(Items listed in a dataset)
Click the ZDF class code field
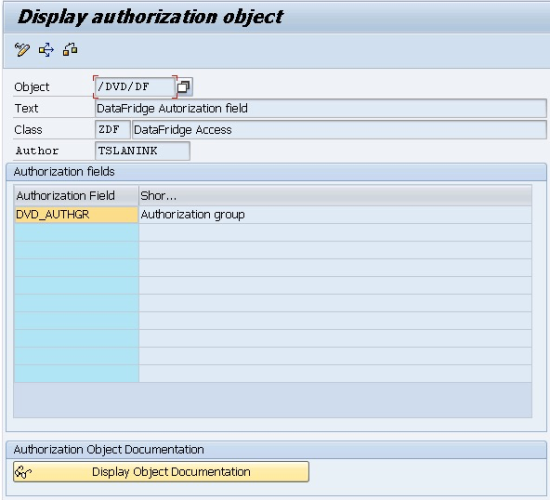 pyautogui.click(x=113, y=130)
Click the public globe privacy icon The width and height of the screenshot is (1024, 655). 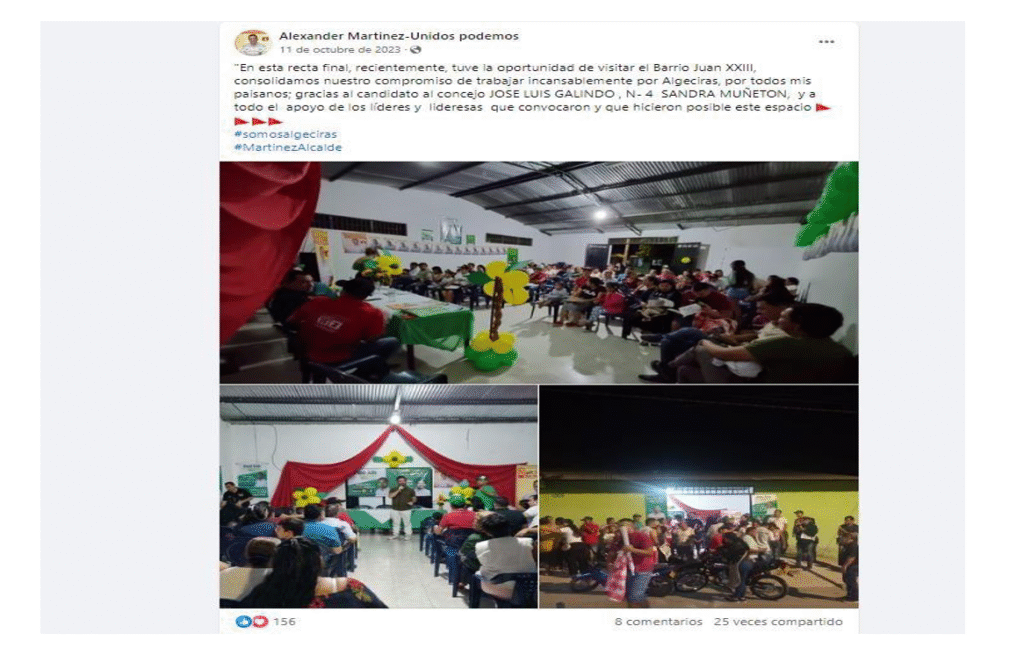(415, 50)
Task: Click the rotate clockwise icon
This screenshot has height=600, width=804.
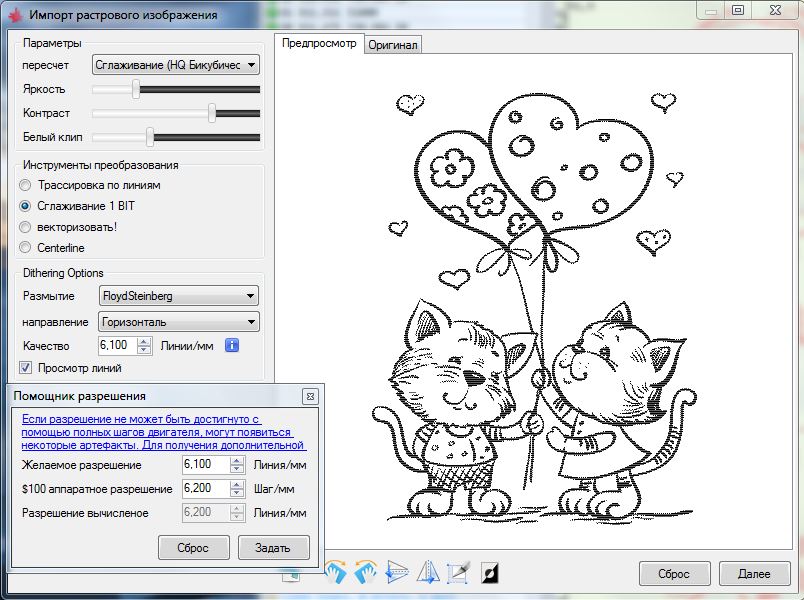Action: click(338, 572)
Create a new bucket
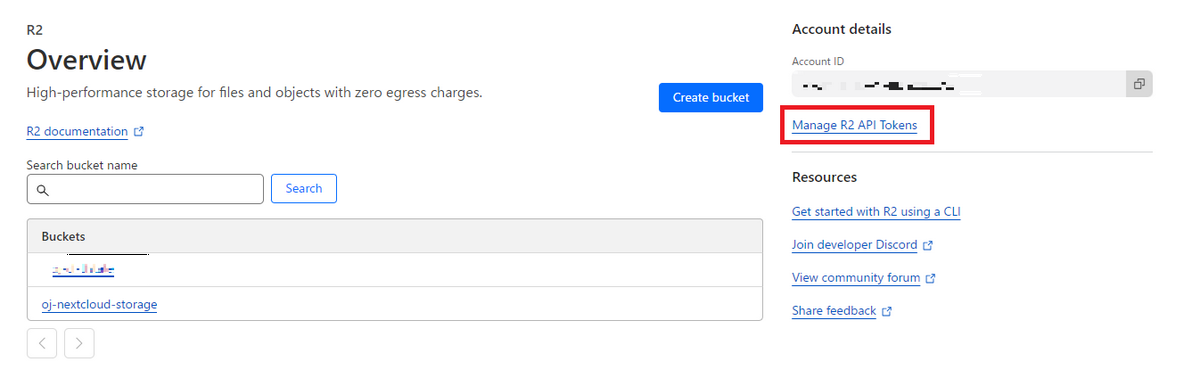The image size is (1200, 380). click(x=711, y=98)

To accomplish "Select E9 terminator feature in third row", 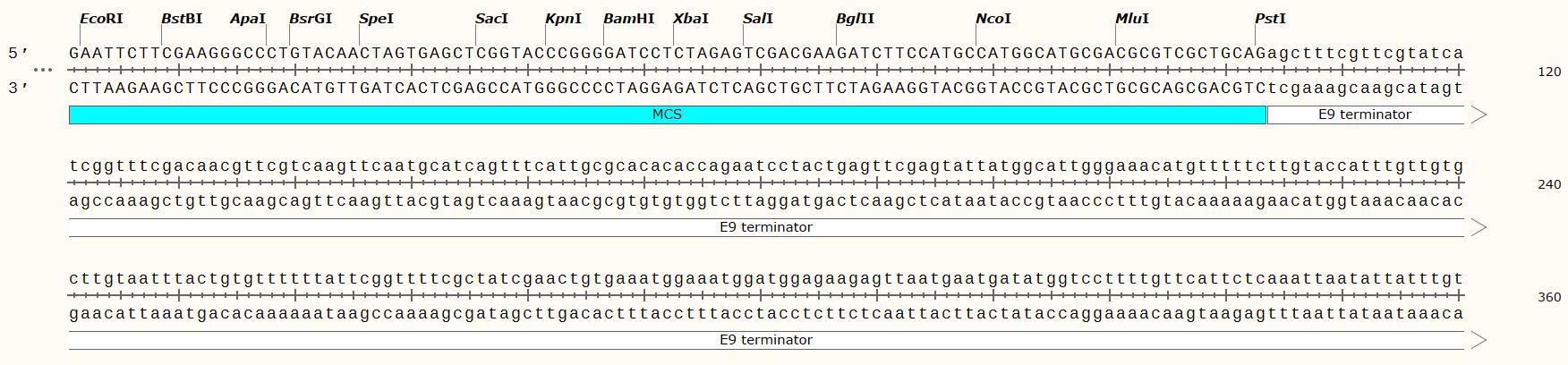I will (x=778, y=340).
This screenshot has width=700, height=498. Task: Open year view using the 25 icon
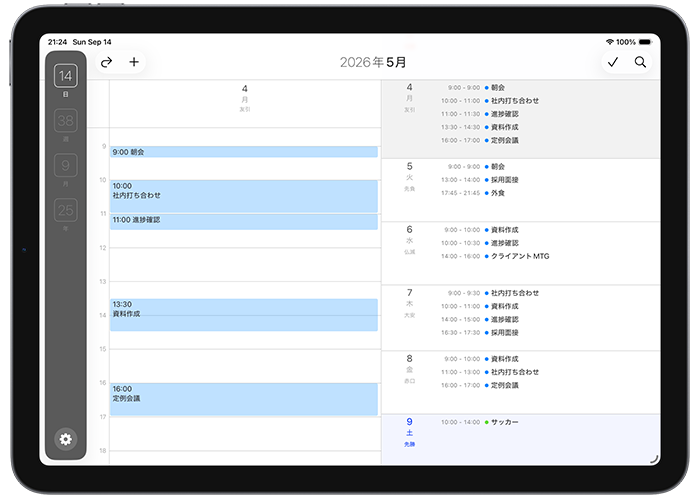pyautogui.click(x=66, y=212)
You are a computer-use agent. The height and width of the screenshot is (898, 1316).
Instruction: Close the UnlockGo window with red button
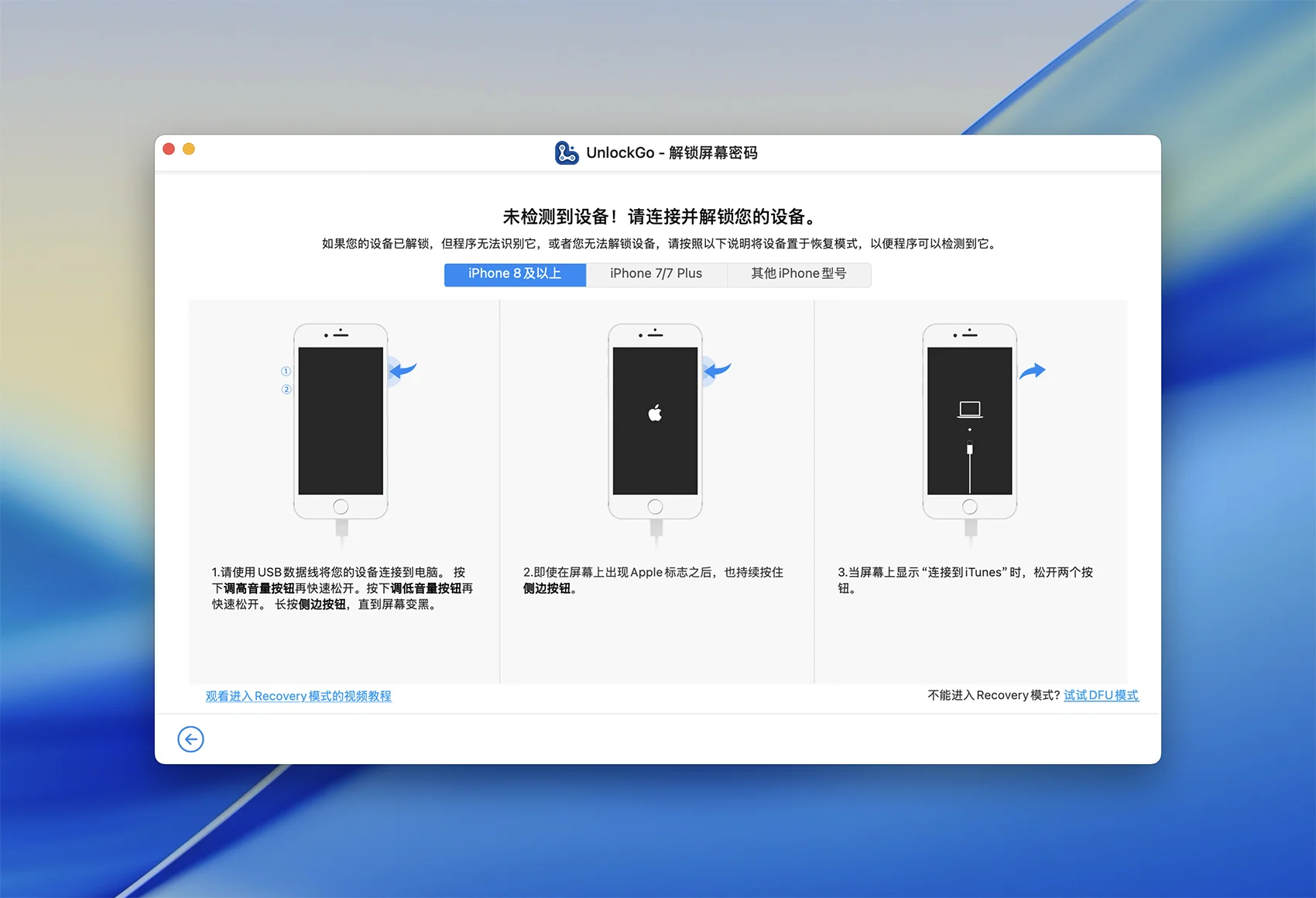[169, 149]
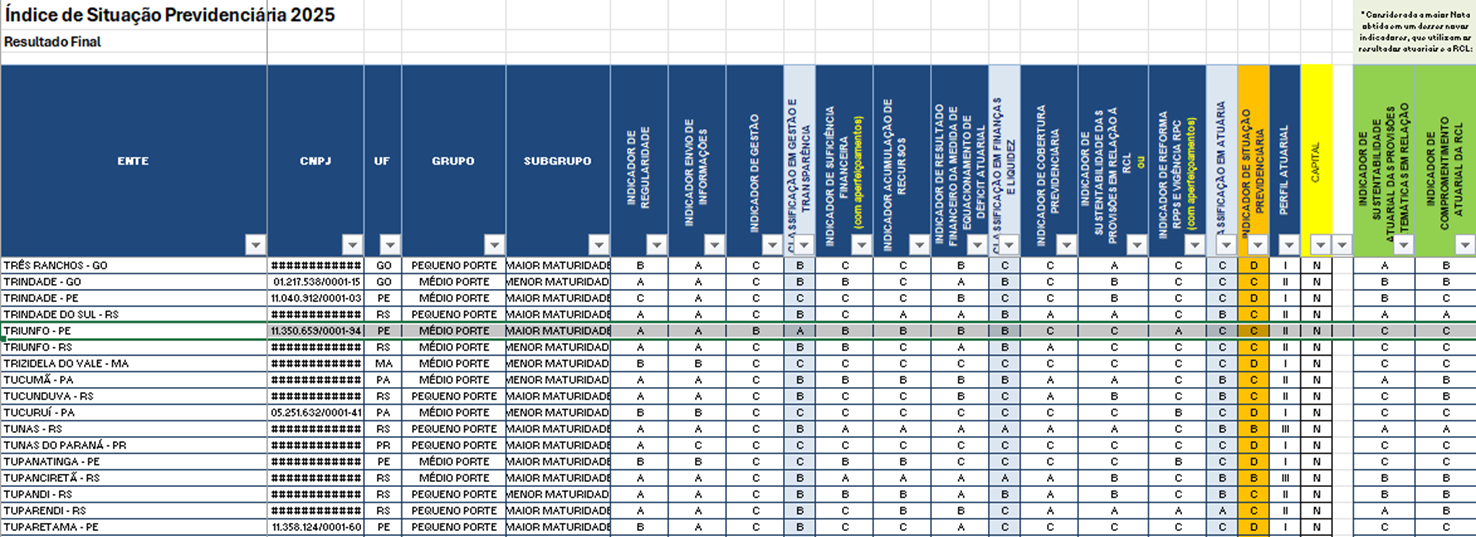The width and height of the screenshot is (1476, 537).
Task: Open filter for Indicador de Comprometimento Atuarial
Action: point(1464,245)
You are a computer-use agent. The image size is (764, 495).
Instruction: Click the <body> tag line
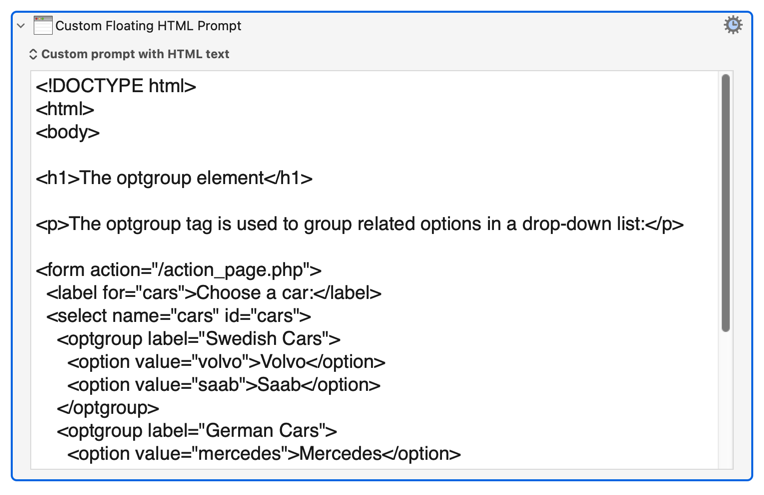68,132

* Aim of the exercise
Scan the records above for the word "agent" and return every line where it occurs.

* Finished task
You are a computer-use agent. The height and width of the screenshot is (898, 1316).
You are a computer-use agent. The image size is (764, 495).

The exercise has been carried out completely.